◆ **About this exercise**
Nothing but the text of the records belongs in your answer: repeat all of it exactly and leave out the images.
**** Data for analysis
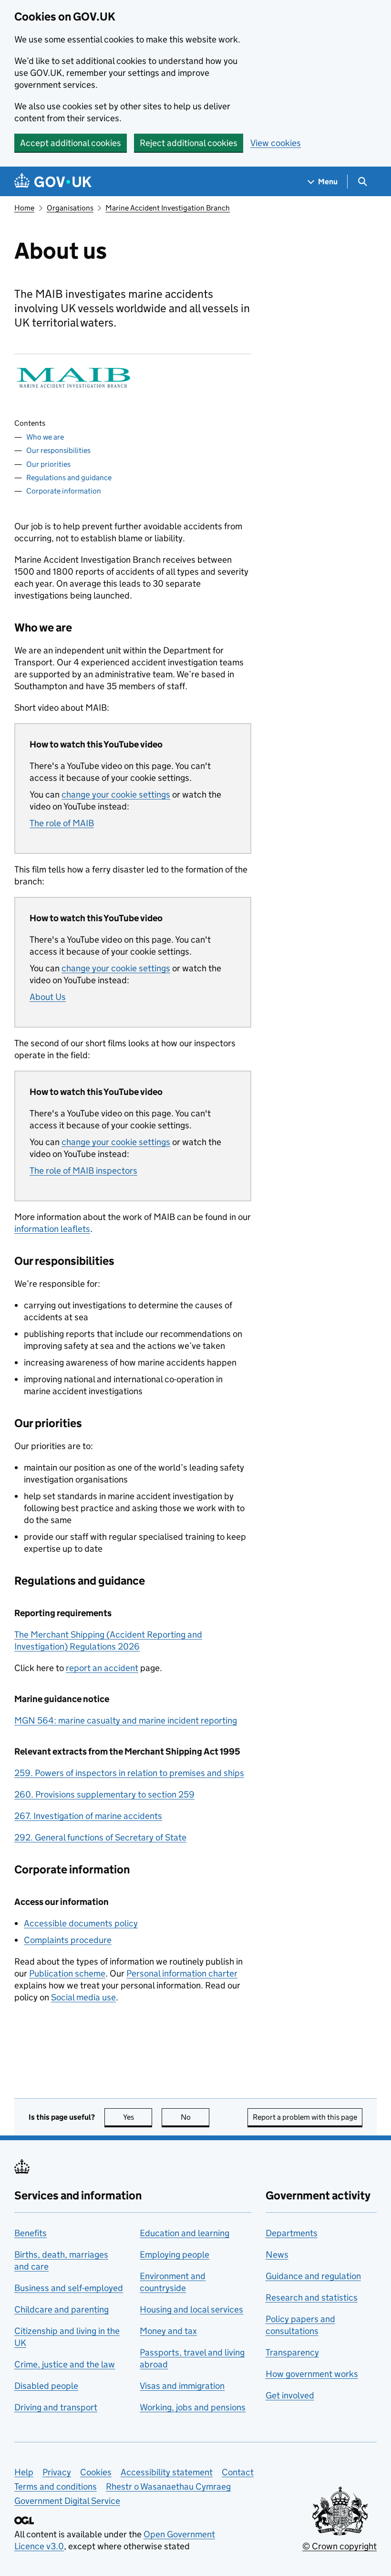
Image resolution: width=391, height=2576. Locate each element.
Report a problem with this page (305, 2117)
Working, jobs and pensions (193, 2407)
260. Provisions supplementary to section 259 (104, 1794)
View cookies (275, 142)
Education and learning (184, 2233)
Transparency (292, 2352)
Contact (238, 2472)
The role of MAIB (62, 823)
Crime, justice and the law (64, 2364)
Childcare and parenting (61, 2309)
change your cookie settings (116, 794)
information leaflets (52, 1228)
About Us (48, 996)
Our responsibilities (58, 450)
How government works (312, 2373)
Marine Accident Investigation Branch (167, 207)
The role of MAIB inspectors (83, 1170)
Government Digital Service (67, 2500)
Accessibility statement (167, 2472)
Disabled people (46, 2385)
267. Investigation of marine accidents (88, 1815)
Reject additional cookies (188, 142)
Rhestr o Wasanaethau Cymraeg (168, 2486)
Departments (292, 2233)
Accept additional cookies (70, 142)
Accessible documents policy (81, 1923)
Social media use (83, 1997)
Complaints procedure (68, 1940)
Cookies (96, 2472)
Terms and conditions (55, 2486)
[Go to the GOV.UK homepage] (53, 181)
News (277, 2254)
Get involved (290, 2395)
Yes (137, 2117)
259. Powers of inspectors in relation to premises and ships (129, 1772)
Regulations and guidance (69, 477)
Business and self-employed (68, 2287)
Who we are (45, 437)
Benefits (30, 2233)
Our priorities (48, 464)
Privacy (56, 2472)
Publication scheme (67, 1973)
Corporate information (63, 490)
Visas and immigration (182, 2385)
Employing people (174, 2254)
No (195, 2117)
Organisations (70, 207)
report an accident (102, 1667)
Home (24, 207)
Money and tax (168, 2330)
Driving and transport (55, 2407)
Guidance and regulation (313, 2276)
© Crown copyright (339, 2546)
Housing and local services (191, 2309)
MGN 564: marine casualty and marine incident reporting (125, 1720)
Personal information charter (181, 1973)
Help (23, 2472)
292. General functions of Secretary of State (100, 1837)
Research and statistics (312, 2297)
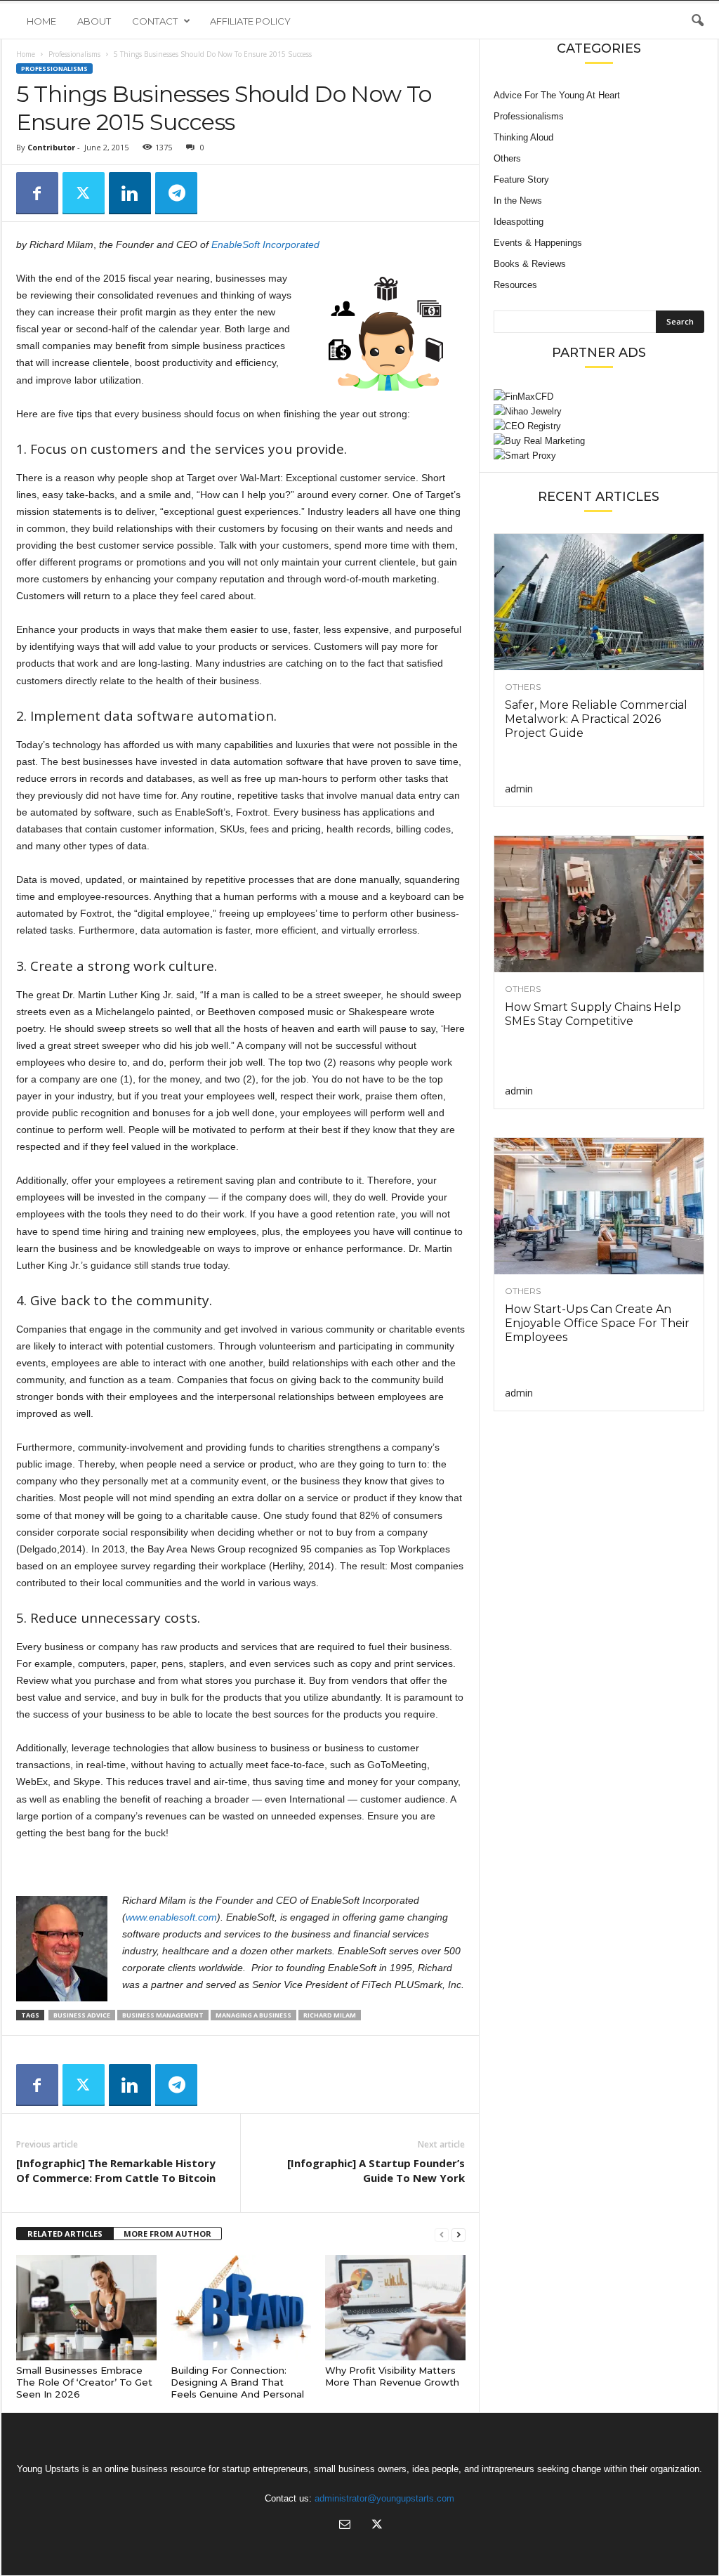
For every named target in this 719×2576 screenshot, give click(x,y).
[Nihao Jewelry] (599, 411)
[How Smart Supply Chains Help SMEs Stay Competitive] (599, 904)
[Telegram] (176, 193)
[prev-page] (442, 2234)
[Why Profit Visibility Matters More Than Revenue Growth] (395, 2307)
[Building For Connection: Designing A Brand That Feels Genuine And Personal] (241, 2307)
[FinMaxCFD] (599, 396)
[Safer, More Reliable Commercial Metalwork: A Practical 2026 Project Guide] (599, 602)
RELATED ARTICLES (65, 2233)
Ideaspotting (518, 221)
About (94, 21)
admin (519, 788)
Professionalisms (74, 54)
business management (163, 2015)
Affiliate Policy (250, 21)
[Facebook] (37, 193)
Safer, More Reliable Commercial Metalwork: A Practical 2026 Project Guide (596, 719)
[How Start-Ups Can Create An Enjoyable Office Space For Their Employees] (599, 1206)
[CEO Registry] (599, 426)
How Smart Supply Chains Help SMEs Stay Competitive (593, 1014)
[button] (697, 21)
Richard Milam (329, 2015)
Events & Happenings (538, 242)
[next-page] (458, 2234)
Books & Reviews (530, 264)
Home (41, 21)
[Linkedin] (130, 193)
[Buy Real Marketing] (599, 440)
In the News (518, 200)
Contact (155, 21)
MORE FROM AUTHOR (167, 2233)
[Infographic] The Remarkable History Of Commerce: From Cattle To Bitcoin (116, 2170)
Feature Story (521, 179)
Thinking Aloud (523, 137)
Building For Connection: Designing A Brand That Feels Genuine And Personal (237, 2382)
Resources (515, 285)
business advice (81, 2015)
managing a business (253, 2015)
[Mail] (345, 2526)
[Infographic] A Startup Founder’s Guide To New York (376, 2170)
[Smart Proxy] (599, 455)
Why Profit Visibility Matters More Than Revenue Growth (392, 2376)
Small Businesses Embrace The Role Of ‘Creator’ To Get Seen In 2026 (84, 2382)
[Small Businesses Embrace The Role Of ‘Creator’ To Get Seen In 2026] (86, 2307)
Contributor (51, 147)
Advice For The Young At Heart (557, 95)
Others (507, 158)
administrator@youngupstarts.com (384, 2498)
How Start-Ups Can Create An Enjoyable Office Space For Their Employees (597, 1323)
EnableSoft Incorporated (265, 244)
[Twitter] (83, 193)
********
◆ **Response to the exercise**
Image resolution: width=391, height=2576. Locate each element.
Report a problem with this page (305, 2117)
Working, jobs and pensions (193, 2407)
260. Provisions supplementary to section 259 (104, 1794)
View cookies (275, 142)
Education and learning (184, 2233)
Transparency (292, 2352)
Contact (238, 2472)
The role of MAIB (62, 823)
Crime, justice and the law (64, 2364)
Childcare and parenting (61, 2309)
change your cookie settings (116, 794)
information leaflets (52, 1228)
About Us (48, 996)
Our responsibilities (58, 450)
How government works (312, 2373)
Marine Accident Investigation Branch (167, 207)
The role of MAIB inspectors (83, 1170)
Government Digital Service (67, 2500)
Accessibility statement (167, 2472)
Disabled people (46, 2385)
267. Investigation of marine accidents (88, 1815)
Reject additional cookies (188, 142)
Rhestr o Wasanaethau Cymraeg (168, 2486)
Departments (292, 2233)
Accept additional cookies (70, 142)
Accessible documents policy (81, 1923)
Social media use (83, 1997)
Complaints procedure (68, 1940)
Cookies (96, 2472)
Terms and conditions (55, 2486)
[Go to the GOV.UK homepage] (53, 181)
News (277, 2254)
Get involved (290, 2395)
Yes (137, 2117)
259. Powers of inspectors in relation to premises and ships (129, 1772)
Regulations and guidance (69, 477)
Business and self-employed (68, 2287)
Who we are (45, 437)
Benefits (30, 2233)
Our priorities (48, 464)
Privacy (56, 2472)
Publication scheme (67, 1973)
Corporate information (63, 490)
Visas and immigration (182, 2385)
Employing people (174, 2254)
No (195, 2117)
Organisations (70, 207)
report an accident (102, 1667)
Home (24, 207)
Money and tax (168, 2330)
Driving and transport (55, 2407)
Guidance and regulation (313, 2276)
© Crown copyright (339, 2546)
Housing and local services (191, 2309)
MGN 564: marine casualty and marine incident reporting (125, 1720)
Personal information charter (181, 1973)
Help (23, 2472)
292. General functions of Secretary of State (100, 1837)
Research and statistics (312, 2297)
For every named target in this 719×2576 screenshot, give click(x,y).
[Nihao Jewelry] (599, 411)
[How Smart Supply Chains Help SMEs Stay Competitive] (599, 904)
[Telegram] (176, 193)
[prev-page] (442, 2234)
[Why Profit Visibility Matters More Than Revenue Growth] (395, 2307)
[Building For Connection: Designing A Brand That Feels Genuine And Personal] (241, 2307)
[FinMaxCFD] (599, 396)
[Safer, More Reliable Commercial Metalwork: A Practical 2026 Project Guide] (599, 602)
RELATED ARTICLES (65, 2233)
Ideaspotting (518, 221)
About (94, 21)
admin (519, 788)
Professionalisms (74, 54)
business management (163, 2015)
Affiliate Policy (250, 21)
[Facebook] (37, 193)
Safer, More Reliable Commercial Metalwork: A Practical 2026 Project Guide (596, 719)
[How Start-Ups Can Create An Enjoyable Office Space For Their Employees] (599, 1206)
[CEO Registry] (599, 426)
How Smart Supply Chains Help SMEs Stay Competitive (593, 1014)
[button] (697, 21)
Richard Milam (329, 2015)
Events & Happenings (538, 242)
[next-page] (458, 2234)
Books & Reviews (530, 264)
Home (41, 21)
[Linkedin] (130, 193)
[Buy Real Marketing] (599, 440)
In the News (518, 200)
Contact (155, 21)
MORE FROM AUTHOR (167, 2233)
[Infographic] The Remarkable History Of Commerce: From Cattle To Bitcoin (116, 2170)
Feature Story (521, 179)
Thinking Aloud (523, 137)
Building For Connection: Designing A Brand That Feels Genuine And Personal (237, 2382)
Resources (515, 285)
business advice (81, 2015)
managing a business (253, 2015)
[Mail] (345, 2526)
[Infographic] A Startup Founder’s Guide To New York (376, 2170)
[Smart Proxy] (599, 455)
Why Profit Visibility Matters More Than Revenue Growth (392, 2376)
Small Businesses Embrace The Role Of ‘Creator’ To Get Seen In 2026 (84, 2382)
[Small Businesses Embrace The Role Of ‘Creator’ To Get Seen In 2026] (86, 2307)
Contributor (51, 147)
Advice For The Young At Heart (557, 95)
Others (507, 158)
administrator@youngupstarts.com (384, 2498)
How Start-Ups Can Create An Enjoyable Office Space For Their Employees (597, 1323)
EnableSoft Incorporated (265, 244)
[Twitter] (83, 193)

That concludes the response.